Add Buildkite pipeline for AI E2E tests (simulator-llm-pilot gem) by iangmaia · Pull Request #25444 · wordpress-mobile/WordPress-iOS

iangmaia · 2026-03-24T13:49:48Z

Summary

Adds a Buildkite command script and pipeline step for running AI E2E tests using the simulator-llm-pilot gem
Checks for "Testing" label on PR (skips if missing to save CI resources)
Downloads build artifacts, installs app on simulator, installs the gem from GitHub, runs tests

The gem handles everything internally: simulator detection, WDA lifecycle, agent loop with sandboxed tools, context window compression, verification/cleanup enforcement, and structured results.

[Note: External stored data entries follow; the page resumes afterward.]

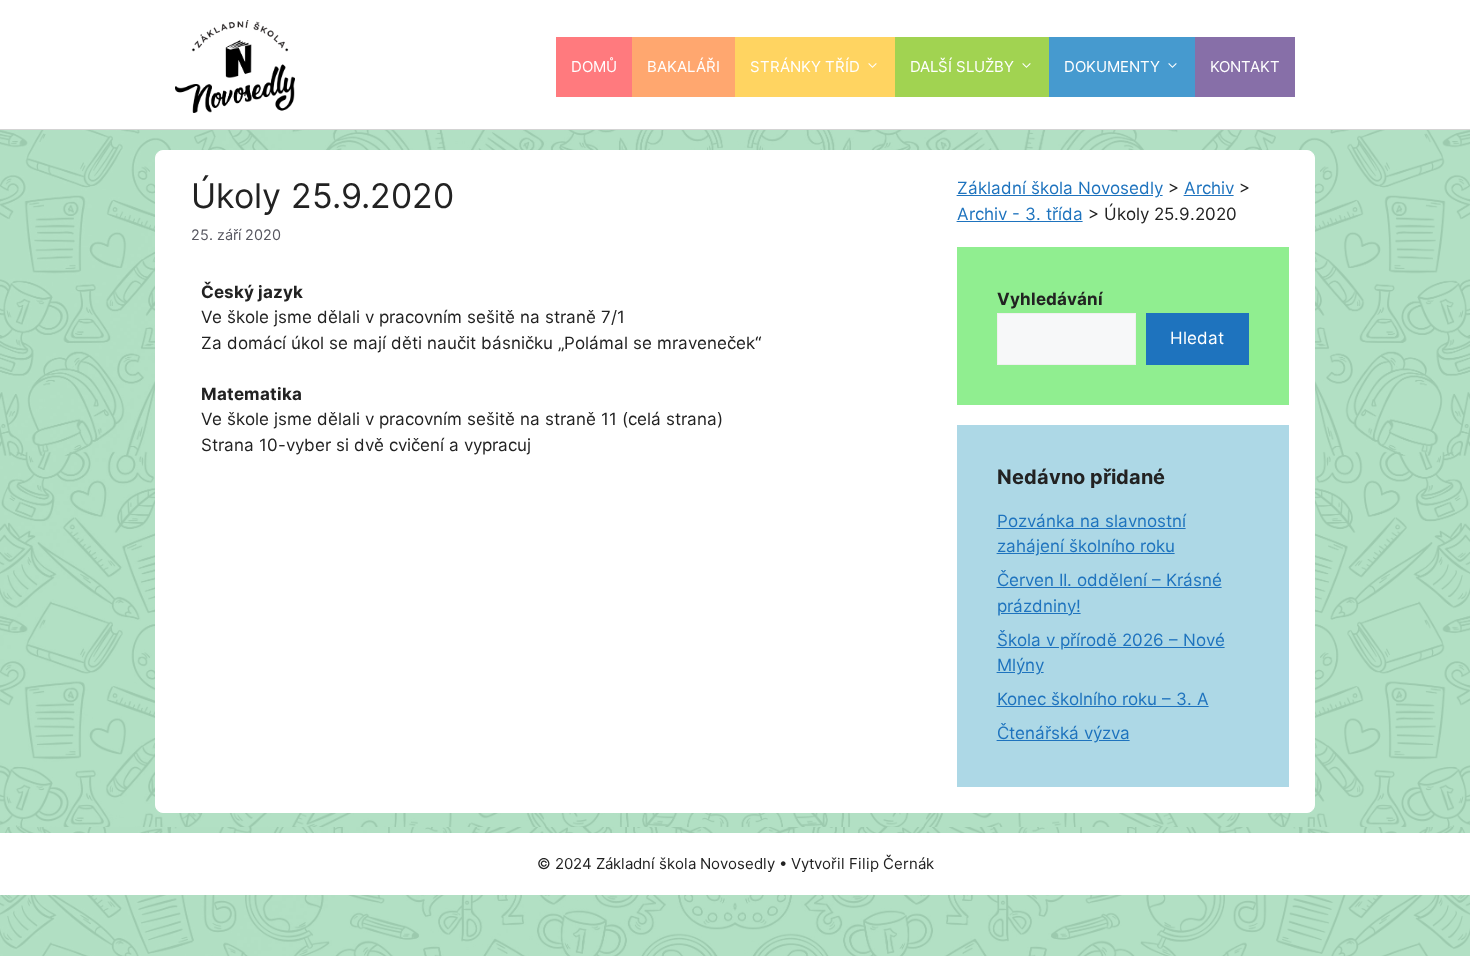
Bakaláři (683, 66)
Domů (594, 66)
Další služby (962, 66)
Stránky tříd (805, 66)
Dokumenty (1112, 66)
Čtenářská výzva (1063, 733)
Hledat (1197, 338)
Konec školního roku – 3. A (1103, 699)
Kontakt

Alternative approach: see #25443 for a Claude Code + wrapper scripts version of the same pipeline.

Ref: AINFRA-2176

Test plan

Run .buildkite/commands/run-ai-e2e-tests.sh locally with a booted simulator and test site credentials
Run a simple test case (users-screen-loads.md) end-to-end
Verify results.md is written with correct pass/fail status

🤖 Generated with Claude Code

dangermattic · 2026-03-24T13:50:19Z

	1 Message
📖	This PR is still a Draft: some checks will be skipped.

Generated by 🚫 Danger

wpmobilebot · 2026-03-24T14:01:35Z

📲 You can test the changes from this Pull Request in WordPress by scanning the QR code below to install the corresponding build.

	App Name	WordPress
	Configuration	Release-Alpha
	Build Number	`32185`
	Version	`PR #25444`
	Bundle ID	`org.wordpress.alpha`
	Commit	`146daa1`
	Installation URL	7l99o9dpqifu8

Automatticians: You can use our internal self-serve MC tool to give yourself access to those builds if needed.

wpmobilebot · 2026-03-24T14:01:49Z

📲 You can test the changes from this Pull Request in Jetpack by scanning the QR code below to install the corresponding build.

	App Name	Jetpack
	Configuration	Release-Alpha
	Build Number	`32185`
	Version	`PR #25444`
	Bundle ID	`com.jetpack.alpha`
	Commit	`146daa1`
	Installation URL	04hfgpqarjii0

Automatticians: You can use our internal self-serve MC tool to give yourself access to those builds if needed.

sonarqubecloud · 2026-03-31T17:34:00Z

Quality Gate passed

Issues
3 New issues
0 Accepted issues

Measures
0 Security Hotspots
0.0% Coverage on New Code
0.0% Duplication on New Code

See analysis details on SonarQube Cloud

crazytonyli · 2026-05-08T03:35:44Z

Hi @iangmaia , shall we land this and start running nightly jobs?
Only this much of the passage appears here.